GIVEN TASK -> Copy out the material word for word, starting at the line that contains "Ofertas privadas [Ofertas" and ending with the final line of the material.

Item-finding records ->
= = = =
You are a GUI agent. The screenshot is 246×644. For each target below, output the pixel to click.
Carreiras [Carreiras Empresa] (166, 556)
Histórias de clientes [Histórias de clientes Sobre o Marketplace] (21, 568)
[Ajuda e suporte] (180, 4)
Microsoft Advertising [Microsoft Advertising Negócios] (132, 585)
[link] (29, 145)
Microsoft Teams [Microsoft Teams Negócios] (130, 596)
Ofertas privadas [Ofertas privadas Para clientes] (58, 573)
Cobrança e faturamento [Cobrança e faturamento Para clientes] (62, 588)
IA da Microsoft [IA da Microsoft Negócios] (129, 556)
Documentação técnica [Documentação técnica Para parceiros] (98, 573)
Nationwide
= = = =
RESPONSE TO THIS TASK ->
Ofertas privadas [Ofertas privadas Para clientes] (58, 573)
Cobrança e faturamento [Cobrança e faturamento Para clientes] (62, 588)
IA da Microsoft [IA da Microsoft Negócios] (129, 556)
Documentação técnica [Documentação técnica Para parceiros] (98, 573)
Nationwide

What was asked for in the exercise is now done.